[Dataset entries]
______

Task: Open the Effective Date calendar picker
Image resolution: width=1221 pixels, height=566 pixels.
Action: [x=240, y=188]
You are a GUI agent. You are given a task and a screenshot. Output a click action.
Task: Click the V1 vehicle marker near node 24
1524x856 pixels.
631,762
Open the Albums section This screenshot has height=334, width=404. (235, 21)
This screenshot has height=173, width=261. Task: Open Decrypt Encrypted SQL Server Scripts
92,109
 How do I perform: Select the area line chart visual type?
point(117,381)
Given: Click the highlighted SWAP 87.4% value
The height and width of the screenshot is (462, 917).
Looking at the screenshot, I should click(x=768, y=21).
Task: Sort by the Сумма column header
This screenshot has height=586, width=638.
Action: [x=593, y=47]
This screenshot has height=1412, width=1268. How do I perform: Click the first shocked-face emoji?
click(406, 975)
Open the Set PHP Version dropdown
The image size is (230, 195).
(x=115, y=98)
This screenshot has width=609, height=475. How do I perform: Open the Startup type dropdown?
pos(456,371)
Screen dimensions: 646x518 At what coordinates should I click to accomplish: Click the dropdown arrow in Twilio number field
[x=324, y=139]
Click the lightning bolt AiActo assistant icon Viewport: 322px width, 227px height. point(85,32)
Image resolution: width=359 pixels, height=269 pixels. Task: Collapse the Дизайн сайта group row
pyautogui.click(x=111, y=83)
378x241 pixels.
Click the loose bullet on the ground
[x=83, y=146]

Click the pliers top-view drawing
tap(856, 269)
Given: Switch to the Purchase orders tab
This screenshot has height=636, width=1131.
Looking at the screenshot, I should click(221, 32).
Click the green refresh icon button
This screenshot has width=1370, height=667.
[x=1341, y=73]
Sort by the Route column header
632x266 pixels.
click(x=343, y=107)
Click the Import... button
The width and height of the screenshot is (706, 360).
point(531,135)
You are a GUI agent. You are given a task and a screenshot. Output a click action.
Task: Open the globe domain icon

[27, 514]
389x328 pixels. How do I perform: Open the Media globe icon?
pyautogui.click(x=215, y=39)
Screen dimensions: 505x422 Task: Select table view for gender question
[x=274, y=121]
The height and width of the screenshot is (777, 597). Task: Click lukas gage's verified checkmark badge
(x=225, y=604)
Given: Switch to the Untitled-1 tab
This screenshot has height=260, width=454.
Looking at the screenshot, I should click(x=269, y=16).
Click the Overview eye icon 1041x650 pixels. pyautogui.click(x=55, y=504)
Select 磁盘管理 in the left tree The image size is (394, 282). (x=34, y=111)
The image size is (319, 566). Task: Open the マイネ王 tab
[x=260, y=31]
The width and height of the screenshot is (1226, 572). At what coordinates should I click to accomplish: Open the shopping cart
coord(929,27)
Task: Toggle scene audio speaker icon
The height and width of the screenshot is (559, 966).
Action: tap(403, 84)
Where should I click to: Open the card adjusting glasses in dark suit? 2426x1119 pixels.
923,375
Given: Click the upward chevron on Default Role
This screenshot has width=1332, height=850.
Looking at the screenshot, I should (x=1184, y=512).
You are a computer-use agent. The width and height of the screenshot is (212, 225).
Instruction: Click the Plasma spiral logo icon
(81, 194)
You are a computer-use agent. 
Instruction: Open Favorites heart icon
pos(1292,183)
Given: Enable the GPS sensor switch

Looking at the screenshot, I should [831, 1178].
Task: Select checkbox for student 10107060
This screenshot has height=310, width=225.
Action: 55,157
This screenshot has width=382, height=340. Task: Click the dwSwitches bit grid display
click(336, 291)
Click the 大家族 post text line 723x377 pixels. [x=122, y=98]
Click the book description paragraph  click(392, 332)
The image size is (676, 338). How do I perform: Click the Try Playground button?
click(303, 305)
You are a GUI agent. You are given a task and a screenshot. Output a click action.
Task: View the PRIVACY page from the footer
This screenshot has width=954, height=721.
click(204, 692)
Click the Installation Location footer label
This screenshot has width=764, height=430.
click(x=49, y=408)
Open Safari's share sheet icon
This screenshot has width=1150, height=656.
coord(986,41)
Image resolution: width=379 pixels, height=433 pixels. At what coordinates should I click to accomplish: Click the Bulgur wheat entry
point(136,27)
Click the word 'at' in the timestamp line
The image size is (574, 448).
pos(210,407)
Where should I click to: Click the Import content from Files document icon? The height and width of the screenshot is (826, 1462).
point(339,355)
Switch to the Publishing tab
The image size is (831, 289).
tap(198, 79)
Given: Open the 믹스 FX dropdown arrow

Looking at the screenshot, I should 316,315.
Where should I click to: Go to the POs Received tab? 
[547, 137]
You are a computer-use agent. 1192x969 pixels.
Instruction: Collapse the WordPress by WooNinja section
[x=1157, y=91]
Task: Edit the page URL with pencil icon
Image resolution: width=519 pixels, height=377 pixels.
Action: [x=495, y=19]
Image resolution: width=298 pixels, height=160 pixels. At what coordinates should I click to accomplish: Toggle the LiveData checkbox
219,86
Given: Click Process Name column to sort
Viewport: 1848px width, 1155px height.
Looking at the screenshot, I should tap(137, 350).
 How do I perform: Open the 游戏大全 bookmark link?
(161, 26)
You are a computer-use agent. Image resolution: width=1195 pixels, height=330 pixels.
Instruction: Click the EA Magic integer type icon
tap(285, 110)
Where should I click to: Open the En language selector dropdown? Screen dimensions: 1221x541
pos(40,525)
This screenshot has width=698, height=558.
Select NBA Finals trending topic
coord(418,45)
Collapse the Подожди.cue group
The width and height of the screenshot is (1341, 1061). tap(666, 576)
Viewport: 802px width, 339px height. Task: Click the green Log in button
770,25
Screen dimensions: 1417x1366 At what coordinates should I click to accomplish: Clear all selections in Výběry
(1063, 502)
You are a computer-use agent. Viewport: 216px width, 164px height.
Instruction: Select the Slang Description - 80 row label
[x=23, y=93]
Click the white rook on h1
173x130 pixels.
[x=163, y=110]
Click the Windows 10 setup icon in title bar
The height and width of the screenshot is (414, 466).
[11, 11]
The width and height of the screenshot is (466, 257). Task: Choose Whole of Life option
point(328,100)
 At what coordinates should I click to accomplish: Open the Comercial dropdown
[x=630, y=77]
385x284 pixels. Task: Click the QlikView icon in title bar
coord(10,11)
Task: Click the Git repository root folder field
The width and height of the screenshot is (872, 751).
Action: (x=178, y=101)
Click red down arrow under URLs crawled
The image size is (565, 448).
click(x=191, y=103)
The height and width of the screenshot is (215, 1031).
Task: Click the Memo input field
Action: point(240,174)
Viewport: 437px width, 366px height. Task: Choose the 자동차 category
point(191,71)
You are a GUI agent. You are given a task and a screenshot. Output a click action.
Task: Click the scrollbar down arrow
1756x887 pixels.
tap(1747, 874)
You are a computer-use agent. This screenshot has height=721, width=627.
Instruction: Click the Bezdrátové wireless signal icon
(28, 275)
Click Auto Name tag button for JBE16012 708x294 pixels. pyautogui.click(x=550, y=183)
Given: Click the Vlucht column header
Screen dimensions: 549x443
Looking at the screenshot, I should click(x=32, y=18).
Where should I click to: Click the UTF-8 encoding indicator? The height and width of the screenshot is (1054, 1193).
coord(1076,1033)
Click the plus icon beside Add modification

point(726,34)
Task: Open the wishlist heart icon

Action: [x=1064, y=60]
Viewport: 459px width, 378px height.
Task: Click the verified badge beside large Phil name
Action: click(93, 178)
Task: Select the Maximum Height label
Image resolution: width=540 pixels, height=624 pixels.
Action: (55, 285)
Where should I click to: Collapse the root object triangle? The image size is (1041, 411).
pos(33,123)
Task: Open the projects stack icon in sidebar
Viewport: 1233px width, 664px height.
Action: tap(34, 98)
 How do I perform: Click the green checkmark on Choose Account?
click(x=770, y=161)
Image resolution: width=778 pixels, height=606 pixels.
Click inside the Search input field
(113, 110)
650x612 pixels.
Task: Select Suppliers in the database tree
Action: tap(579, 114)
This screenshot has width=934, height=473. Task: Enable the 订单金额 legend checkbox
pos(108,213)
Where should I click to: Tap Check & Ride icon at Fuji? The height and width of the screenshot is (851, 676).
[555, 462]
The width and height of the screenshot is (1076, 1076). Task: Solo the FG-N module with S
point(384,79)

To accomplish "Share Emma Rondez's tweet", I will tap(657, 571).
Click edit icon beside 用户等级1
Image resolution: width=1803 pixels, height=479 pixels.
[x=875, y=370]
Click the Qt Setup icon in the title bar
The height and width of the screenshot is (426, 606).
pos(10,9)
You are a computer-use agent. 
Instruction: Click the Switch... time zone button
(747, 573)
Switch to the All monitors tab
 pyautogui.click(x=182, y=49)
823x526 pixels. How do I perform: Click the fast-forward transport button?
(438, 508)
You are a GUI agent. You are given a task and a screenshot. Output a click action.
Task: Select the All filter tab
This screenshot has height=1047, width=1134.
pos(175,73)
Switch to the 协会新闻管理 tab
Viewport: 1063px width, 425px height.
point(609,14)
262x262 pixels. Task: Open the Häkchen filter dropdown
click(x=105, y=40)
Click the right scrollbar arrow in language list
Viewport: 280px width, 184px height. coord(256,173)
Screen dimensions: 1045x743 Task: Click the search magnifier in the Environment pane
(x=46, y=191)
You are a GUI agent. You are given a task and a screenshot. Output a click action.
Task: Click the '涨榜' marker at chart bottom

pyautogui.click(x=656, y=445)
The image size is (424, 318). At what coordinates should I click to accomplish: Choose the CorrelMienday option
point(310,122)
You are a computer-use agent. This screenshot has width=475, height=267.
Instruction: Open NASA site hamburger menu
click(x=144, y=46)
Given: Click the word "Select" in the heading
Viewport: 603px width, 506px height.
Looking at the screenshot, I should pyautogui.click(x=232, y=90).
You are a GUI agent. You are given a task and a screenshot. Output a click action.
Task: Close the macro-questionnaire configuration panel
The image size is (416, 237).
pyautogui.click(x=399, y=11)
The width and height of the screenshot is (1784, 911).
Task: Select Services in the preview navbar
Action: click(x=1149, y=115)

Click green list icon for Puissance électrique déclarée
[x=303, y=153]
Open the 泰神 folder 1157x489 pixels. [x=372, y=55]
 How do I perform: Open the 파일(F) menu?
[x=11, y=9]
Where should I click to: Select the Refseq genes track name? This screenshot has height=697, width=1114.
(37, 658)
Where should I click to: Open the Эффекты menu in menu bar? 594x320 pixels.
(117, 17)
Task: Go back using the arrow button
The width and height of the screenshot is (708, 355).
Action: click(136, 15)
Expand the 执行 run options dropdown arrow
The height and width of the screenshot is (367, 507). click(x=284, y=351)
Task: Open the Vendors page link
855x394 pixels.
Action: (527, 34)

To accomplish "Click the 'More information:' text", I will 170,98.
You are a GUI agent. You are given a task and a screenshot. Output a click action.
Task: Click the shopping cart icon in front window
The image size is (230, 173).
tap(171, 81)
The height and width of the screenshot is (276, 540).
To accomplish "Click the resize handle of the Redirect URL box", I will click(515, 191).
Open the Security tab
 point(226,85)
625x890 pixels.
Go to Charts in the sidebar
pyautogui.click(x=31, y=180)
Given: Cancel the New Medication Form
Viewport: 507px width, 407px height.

______

Above are the records; from them, give again exactly the lines from the one containing "Open the Albums" to the one containing "Task: Sort by the Сумма column header", both lines included, and nothing more.

Open the Albums section This screenshot has height=334, width=404. (235, 21)
This screenshot has height=173, width=261. Task: Open Decrypt Encrypted SQL Server Scripts
92,109
 How do I perform: Select the area line chart visual type?
point(117,381)
Given: Click the highlighted SWAP 87.4% value
The height and width of the screenshot is (462, 917).
Looking at the screenshot, I should click(x=768, y=21).
Task: Sort by the Сумма column header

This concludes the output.